John Harpole, founder and president of Mercator Energy, forecast that total U.S. demand growth will grow 11.6 Bcf per day from 2024 to 2026 while natural gas supply will only grow 6.1 Bcf per day, leaving supplies 5.5 Bcf per day short of demand. Demand is expected to soar 104% to 55.7 Bcf per day by 2030, led by exports of LNG, demand from data centers and exports of U.S. natural gas to Mexico.
Lifting the freeze on new LNG export facilities will result in a doubling of export capacity from 11.5 Bcf per day in 2023 to 24.4 Bcf per day in 2028, he said. It will also underpin drilling activity, Harpole added.
“There will be demand for U.S. LNG in Asia and Europe,” he stated.
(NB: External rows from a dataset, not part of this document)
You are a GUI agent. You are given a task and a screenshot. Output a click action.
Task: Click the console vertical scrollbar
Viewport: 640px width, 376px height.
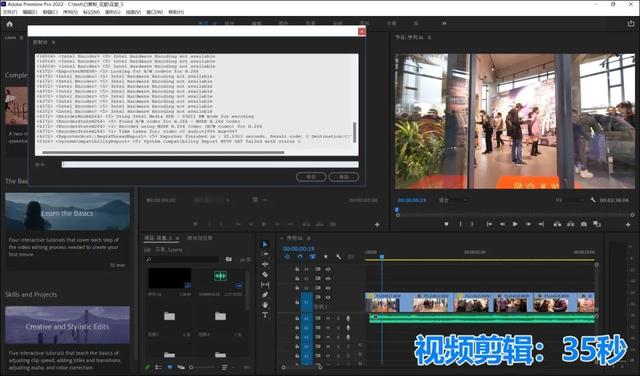(354, 133)
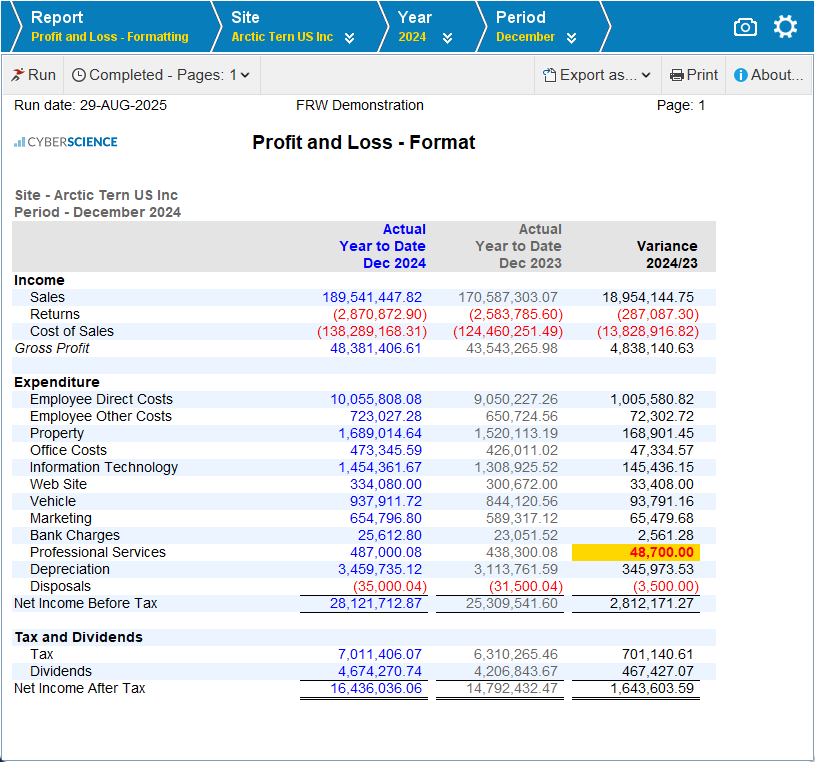Click Net Income After Tax row label
Screen dimensions: 815x762
[x=80, y=689]
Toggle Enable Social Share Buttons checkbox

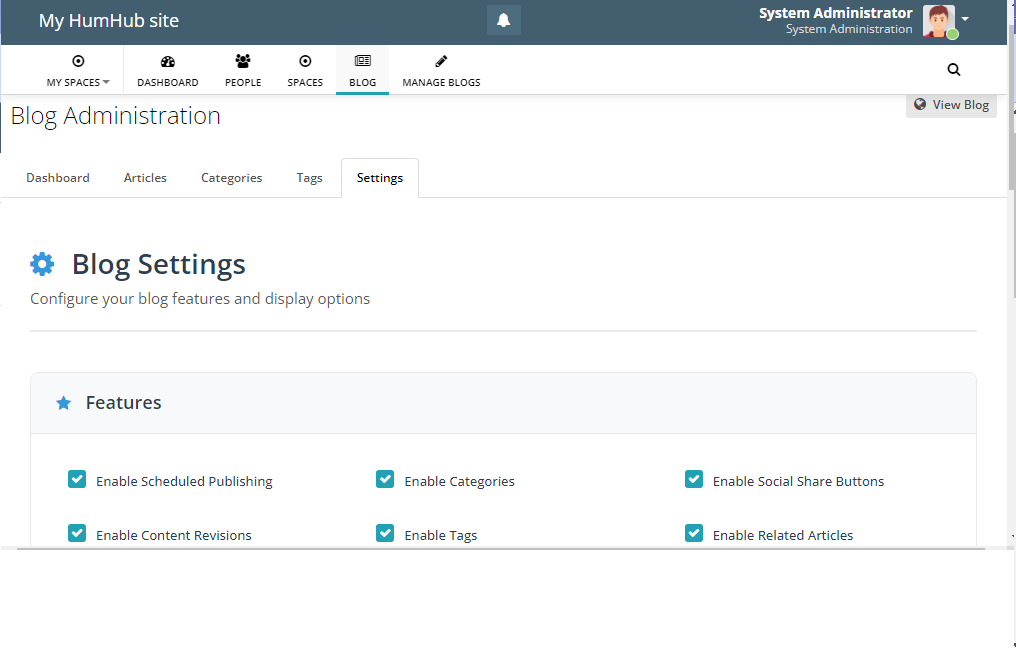tap(694, 480)
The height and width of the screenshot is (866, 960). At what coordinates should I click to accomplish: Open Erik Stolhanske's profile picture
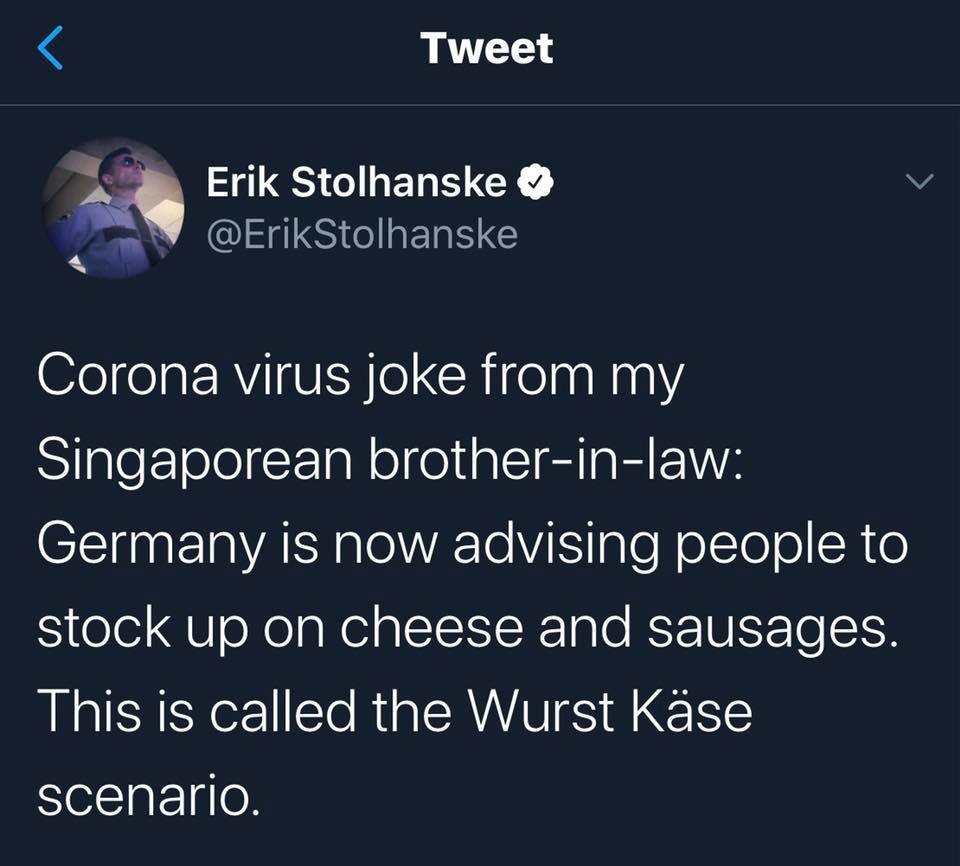pos(113,208)
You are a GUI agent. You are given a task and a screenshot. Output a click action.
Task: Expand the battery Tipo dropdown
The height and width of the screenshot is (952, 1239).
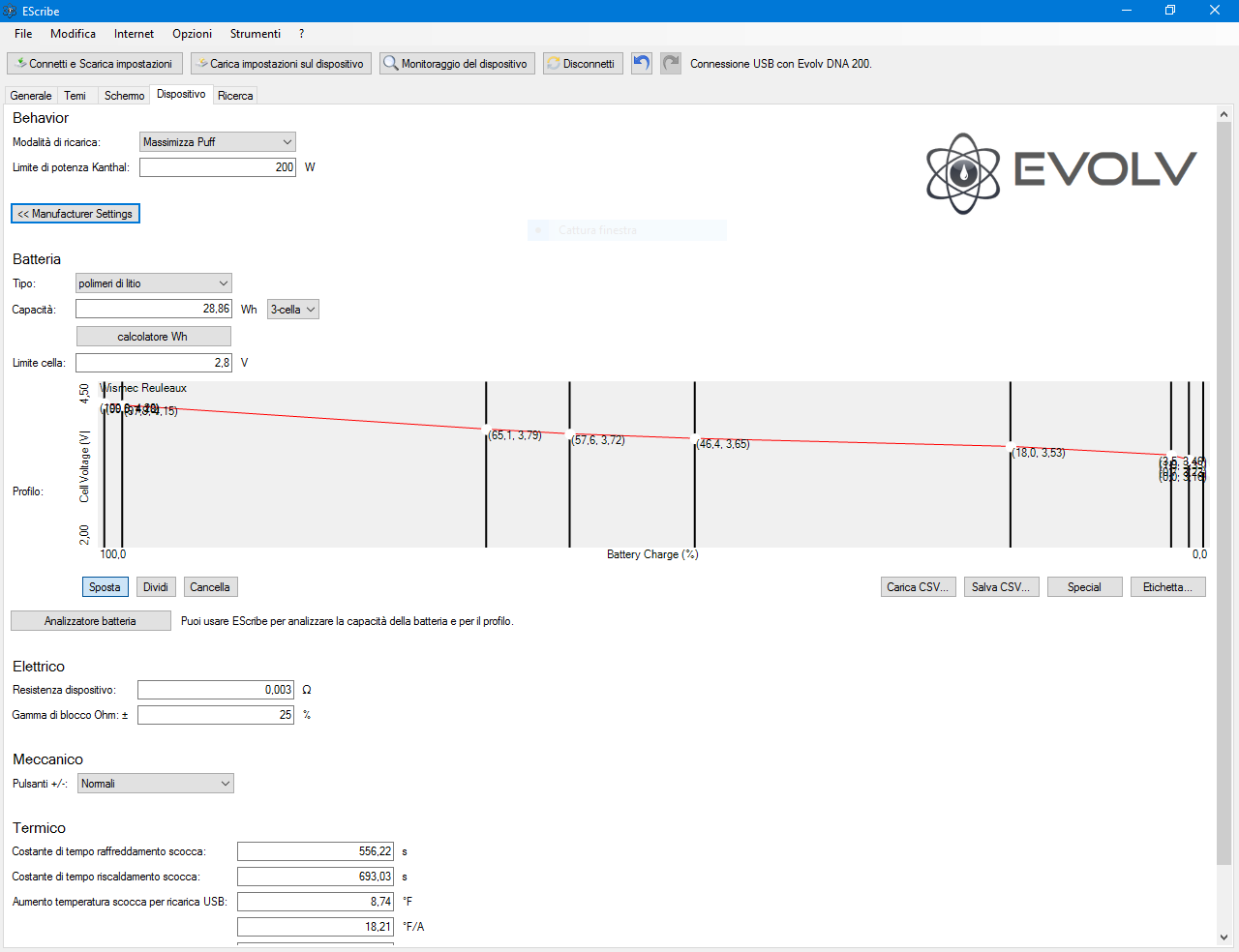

At 37.3 Bcf per day, the U.S. produces more natural gas than Canada, China, Iran, Norway and Qatar combined. And by itself, the Permian Basin is a natural gas superpower, he said.
“If the Permian Basin was a country, it would be the world’s fourth largest gas producer,” Harpole stated, trailing only the U.S., Russia and the State of Texas and outproducing Iran, China, Canada and Qatar
If oil prices fall to $40 a barrel, Weixel said it would be an “earthshaking” event for the natural gas produced along with Permian Basin crude. He said the Permian has a little insulation from low oil prices but not much. And he predicted that, if Permian Basin volumes fall as a result of low prices, the Marcellus, Eagle Ford and Haynesville would benefit.